Ordinary Grace, his stand-alone novel published in 2013, received the Edgar Award, given by the Mystery Writers of America in recognition for the best novel published in that year. The companion novel, This Tender Land, was published in September 2019 and spent nearly six months on the New York Times bestseller list.

More About Kent

Kent in high school

Call me Kent.

I was born in Torrington, Wyoming, to a family full of wanderlust. Before I graduated from high school, I’d lived in eleven different houses, in eight different cities, in six different states. The only real constant in my life was the dream of becoming a writer.

I entered Stanford University in the fall of 1969. In the turbulent spring of 1970, during the height of the divisive Vietnam War, I joined in a takeover of the president’s office in protest of what I saw as the University’s complicity in the production of military weapons. Not only did the administration sic the riot police on me, they evaporated my academic scholarship, forcing me to leave after my freshman year. Which was okay by me. I’d met the woman I knew I wanted to marry, and she lived in Nebraska. So, I headed east.

Over the next few years, I logged a bit of timber, worked a lot of construction, published a few magazine articles, and generally enjoyed life. I married—that lovely Cornhusker named Diane—and we pretty much had a ball.

Then we conceived our first child and had to get serious about life. In the summer of 1980, we moved to St. Paul, Minnesota so that Diane could attend law school. She gave birth to our second child in the first semester of her final year—and still made the Dean’s List.

It was during this period that I began to write in earnest and to develop the habits that became the basis for the writing discipline I follow to this day.

The Broiler

For several years after moving to St. Paul, we lived at the edge of a quiet neighborhood called Tangletown. (The streets were confusing and lovely.) A block away stood a café, the St. Clair Broiler, which opened its doors at 6:00 a.m. I began rising at 5:30 to hit the Broiler and spend an hour or so writing before I hustled off to a job that kept food on the table and a roof over our heads. Mostly I wrote short stories, some of which were published, and a couple of which won awards. Writing longhand in cheap wire-bound notebooks in booth #4 at the Broiler became for me a part of the magic of the creative process.

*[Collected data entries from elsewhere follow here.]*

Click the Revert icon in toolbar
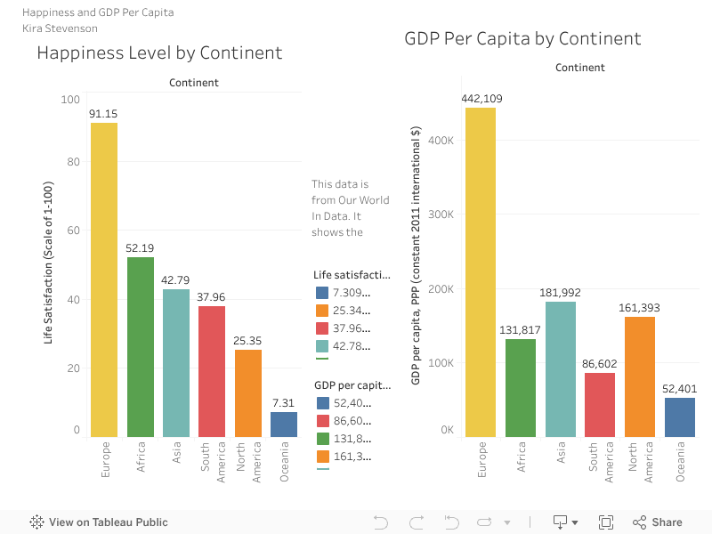 click(x=451, y=522)
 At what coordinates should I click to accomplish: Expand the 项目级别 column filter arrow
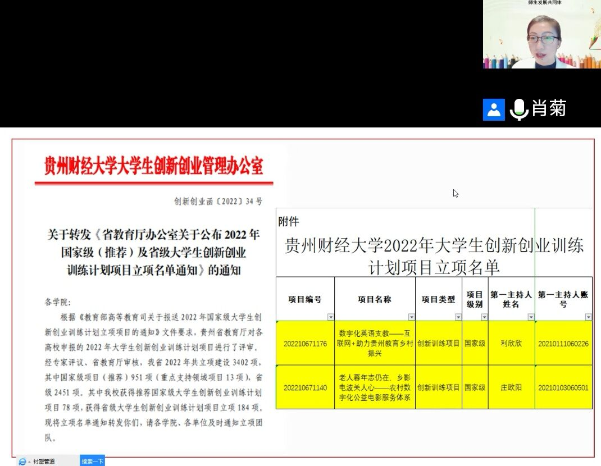(484, 317)
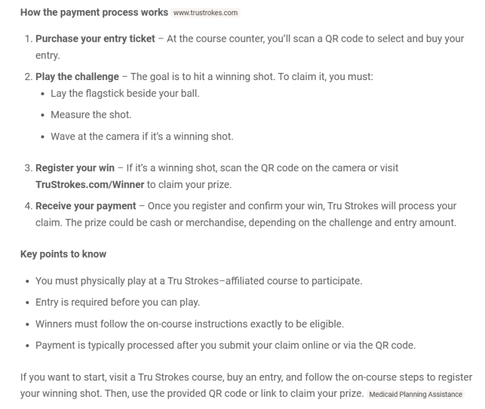Click 'Register your win' step title
Screen dimensions: 485x409
(x=75, y=168)
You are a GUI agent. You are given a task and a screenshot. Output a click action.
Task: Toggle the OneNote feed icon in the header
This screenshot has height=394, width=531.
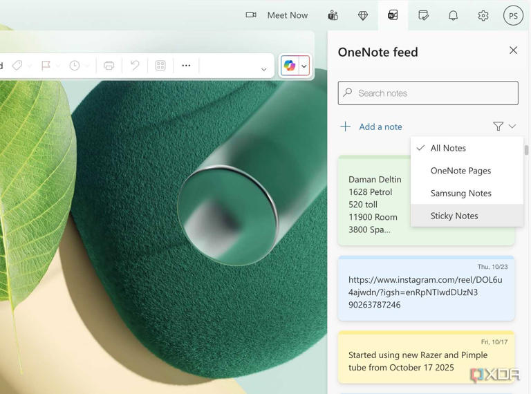393,15
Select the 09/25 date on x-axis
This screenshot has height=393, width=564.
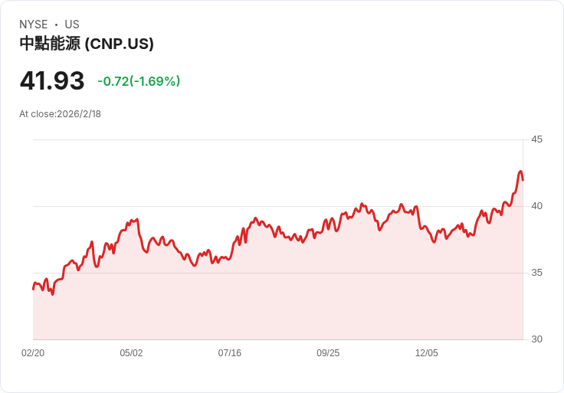coord(328,353)
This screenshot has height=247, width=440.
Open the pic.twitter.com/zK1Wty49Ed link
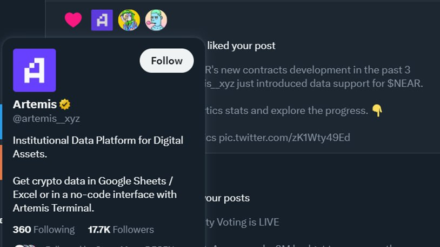coord(284,138)
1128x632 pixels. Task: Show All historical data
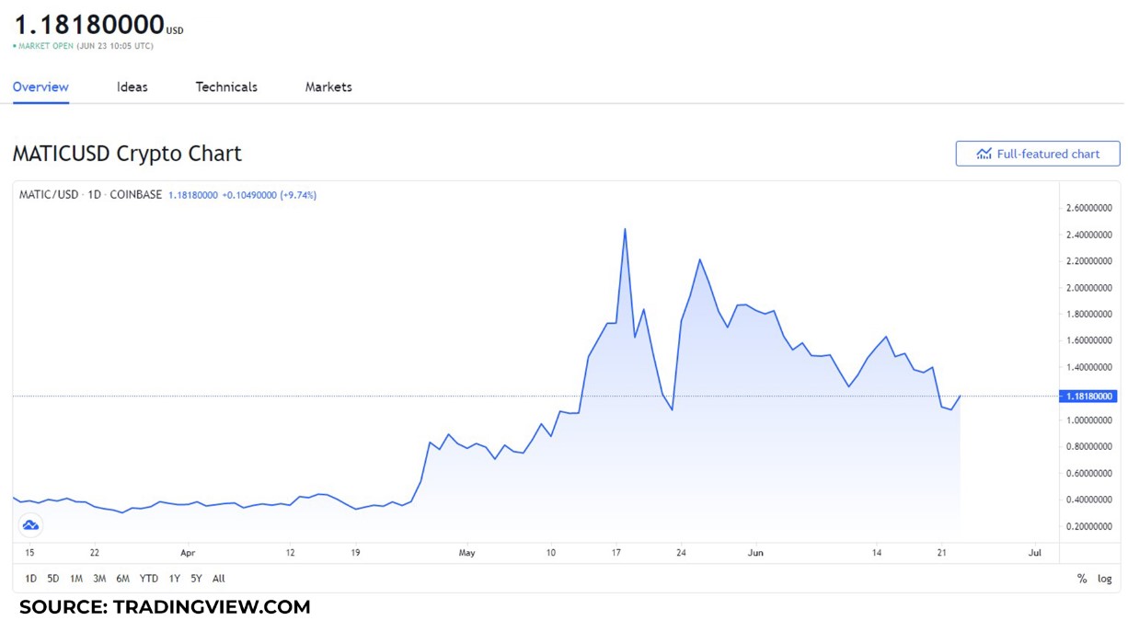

The Broiler ceased operation and closed its doors long ago.  Although I make my living from my writing now and don’t have to get up at the crack of dawn, I still do. I spend a couple of hours every morning in a local coffee shop, hunched over my notebook while the sun rises. For me, it’s still the most creative time of every day. Not only am I dreaming in those hours, I’m fulfilling a dream I’ve had since childhood.